As with any style of photography, you don’t want to just go out and start shooting without any insight into what camera settings will serve you best. Consider these camera settings for wildlife photography and watch as your work improves


ISO is going to change how bright or dark your photo is. Having said that, you don’t want to rely on ISO strictly for controlling your light. When you don’t have a lot of light, simply turning up the ISO can result in a very noisy or grainy image, which we definitely want to avoid. 

The best rule of thumb: The best ISO for wildlife photography is a mid-range ISO, which tends to be somewhere between 400 and 800. Once you start playing with your shutter speed and aperture, you might find that you’re able to let more light into the camera, which will allow you to lower the ISO. 

Also, keep in mind that wildlife photography often requires you to photograph animals that move fast, which might mean you require a fast shutter speed. In this case, you may need to bump up the ISO, but in general, lower is better, and adjusting the shutter speed and aperture is preferred. 

Shutter speed. 

Fast shutter speeds are the preference for wildlife photography since animals are in the shot and could often be moving. In general, we would say a shutter speed of at least 1/250 or higher is ideal for wildlife photography. When capturing fast movements such as bird wings or running animals, you’ll often need to push that up to 1/1000 or higher, depending on the wildlife. 

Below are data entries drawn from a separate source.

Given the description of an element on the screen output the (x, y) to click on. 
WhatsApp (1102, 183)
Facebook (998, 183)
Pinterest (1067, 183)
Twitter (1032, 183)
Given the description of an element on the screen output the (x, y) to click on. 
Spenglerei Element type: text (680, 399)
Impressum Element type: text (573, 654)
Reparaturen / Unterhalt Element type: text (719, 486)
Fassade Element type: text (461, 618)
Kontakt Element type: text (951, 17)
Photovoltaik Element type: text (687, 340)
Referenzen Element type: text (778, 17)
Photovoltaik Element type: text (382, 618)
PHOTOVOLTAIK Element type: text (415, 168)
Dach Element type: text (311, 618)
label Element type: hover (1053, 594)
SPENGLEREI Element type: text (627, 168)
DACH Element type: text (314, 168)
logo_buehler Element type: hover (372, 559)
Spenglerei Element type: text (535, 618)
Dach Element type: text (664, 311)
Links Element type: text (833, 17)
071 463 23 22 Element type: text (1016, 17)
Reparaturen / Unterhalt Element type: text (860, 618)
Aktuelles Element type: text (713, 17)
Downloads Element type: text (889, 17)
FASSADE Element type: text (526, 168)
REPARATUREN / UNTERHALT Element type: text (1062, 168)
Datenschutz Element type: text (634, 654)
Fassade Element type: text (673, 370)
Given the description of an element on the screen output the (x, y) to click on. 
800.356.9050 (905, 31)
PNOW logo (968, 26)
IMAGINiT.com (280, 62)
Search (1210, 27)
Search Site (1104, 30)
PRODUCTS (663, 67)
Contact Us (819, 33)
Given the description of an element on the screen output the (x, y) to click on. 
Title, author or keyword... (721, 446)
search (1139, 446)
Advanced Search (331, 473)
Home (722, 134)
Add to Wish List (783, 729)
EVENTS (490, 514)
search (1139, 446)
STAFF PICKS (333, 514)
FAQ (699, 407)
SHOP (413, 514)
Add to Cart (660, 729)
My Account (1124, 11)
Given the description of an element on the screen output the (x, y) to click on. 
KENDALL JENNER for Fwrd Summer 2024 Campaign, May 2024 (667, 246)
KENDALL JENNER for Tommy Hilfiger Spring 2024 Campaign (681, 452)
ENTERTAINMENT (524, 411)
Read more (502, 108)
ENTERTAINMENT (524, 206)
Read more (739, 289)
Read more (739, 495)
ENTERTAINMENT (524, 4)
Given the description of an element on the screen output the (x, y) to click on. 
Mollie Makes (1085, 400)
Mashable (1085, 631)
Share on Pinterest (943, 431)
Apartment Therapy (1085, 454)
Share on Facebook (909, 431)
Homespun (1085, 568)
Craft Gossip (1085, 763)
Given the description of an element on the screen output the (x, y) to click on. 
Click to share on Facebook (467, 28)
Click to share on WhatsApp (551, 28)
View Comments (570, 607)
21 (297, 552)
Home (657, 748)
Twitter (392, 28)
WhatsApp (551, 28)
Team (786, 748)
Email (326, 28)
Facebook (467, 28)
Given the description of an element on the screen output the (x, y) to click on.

Remember, the faster the shutter speed, the less light coming into the camera, meaning your photo could end up underexposed. In some cases, you won’t be able to avoid a fast shutter speed (i.e. an animal is moving or there’s lots of activity in the scene), but practice and use your best judgment based on your needs for the specific scene. 


The aperture also impacts how much light comes into your camera. Except this time, rather than the speed impacting the light, it’s the size of the opening in your lens. 

In general, we find that many wildlife photographers choose to put their cameras in aperture priority mode. This means that you select the aperture and then your camera automatically determines the shutter speed depending on how much light is in the scene. This generally controls for an underexposed image, provided you are in a well-lit environment. This setting is not as reliable when shooting in lower light, as it may use a shutter speed that is not fast enough to freeze your subject’s motion. Practicing and getting familiar with your camera in a variety of lighting conditions is still the best path to achieving the image you want to create.

The general rule behind picking the best aperture for wildlife photography is to consider much of the image you want in focus compared to the background. If you want your subject to be separated from the rest of the background, choose a wide aperture like f/2.8. If you want more depth of field, choose an aperture like f/11 or f/16. Choosing your aperture is really a style choice.